-- How to complete this task --
Down to the last line, set down the listing below exactly, apart from its pictures.

-- Data shown --
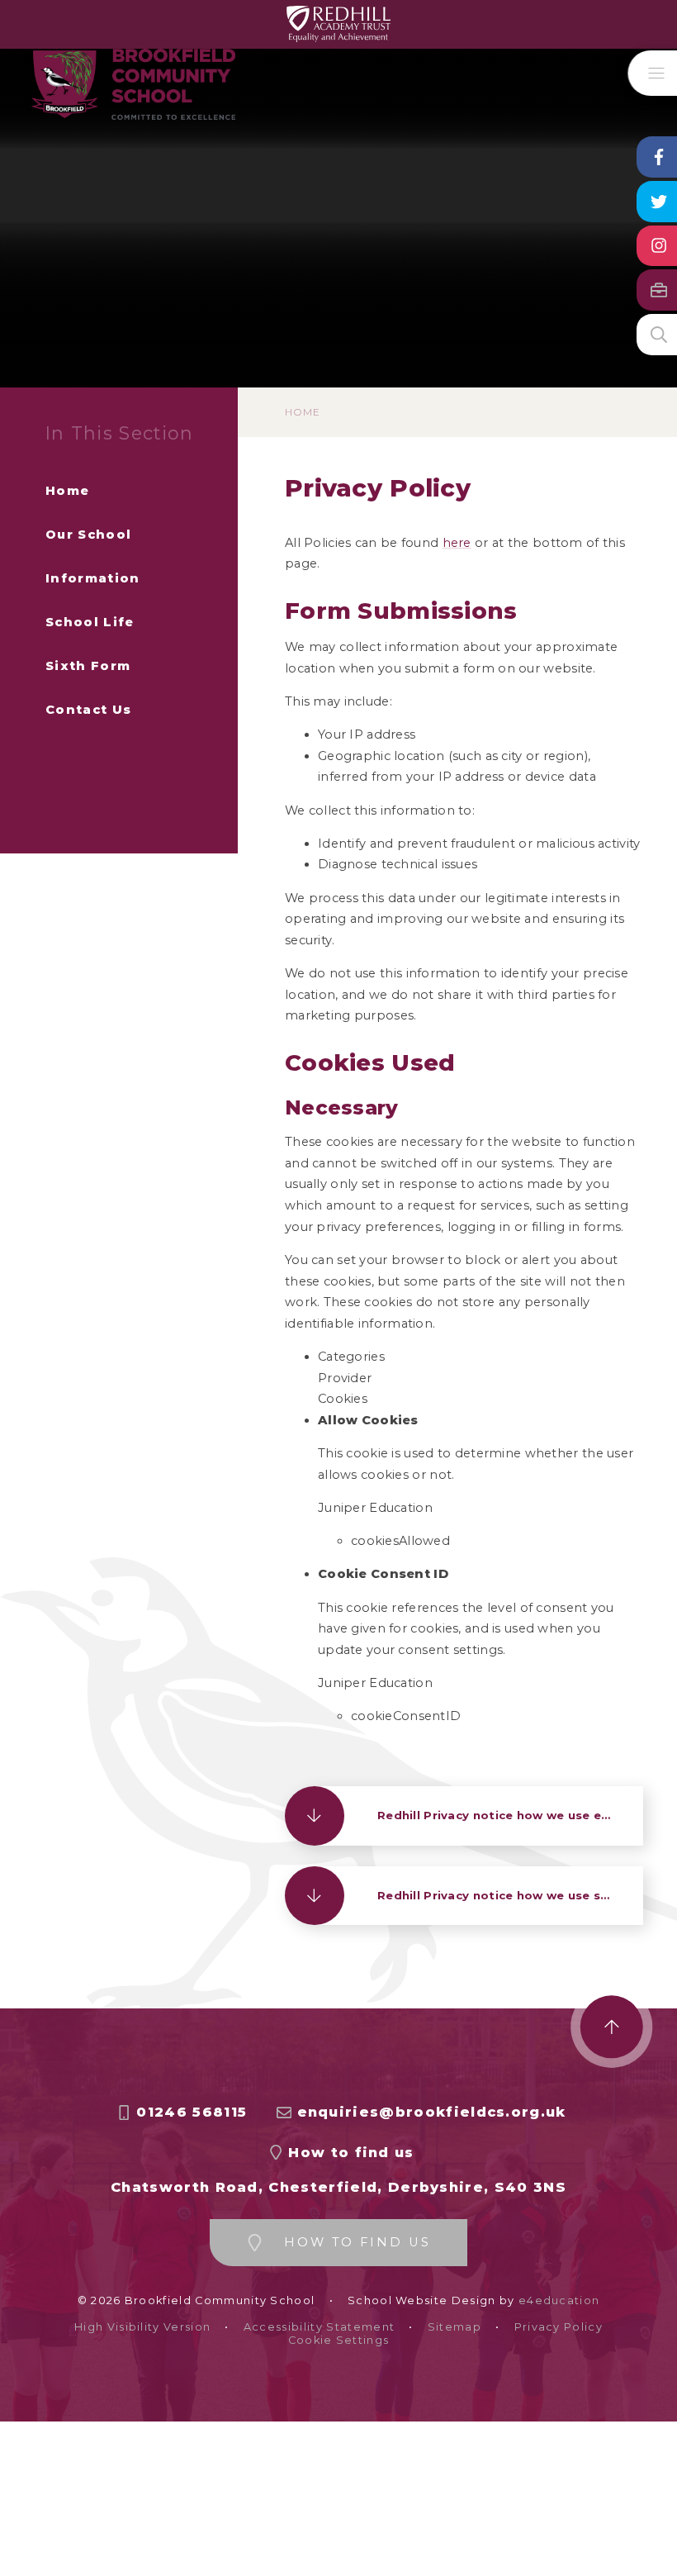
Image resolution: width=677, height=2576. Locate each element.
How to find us (351, 2152)
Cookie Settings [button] (339, 2340)
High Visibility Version (142, 2327)
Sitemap (454, 2327)
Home (302, 412)
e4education (559, 2300)
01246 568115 (191, 2112)
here (457, 542)
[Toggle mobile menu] (652, 73)
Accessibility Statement (319, 2327)
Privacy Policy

-- Response area --
Image resolution: width=677, height=2576. Locate each element.
How to find us (351, 2152)
Cookie Settings [button] (339, 2340)
High Visibility Version (142, 2327)
Sitemap (454, 2327)
Home (302, 412)
e4education (559, 2300)
01246 568115 (191, 2112)
here (457, 542)
[Toggle mobile menu] (652, 73)
Accessibility Statement (319, 2327)
Privacy Policy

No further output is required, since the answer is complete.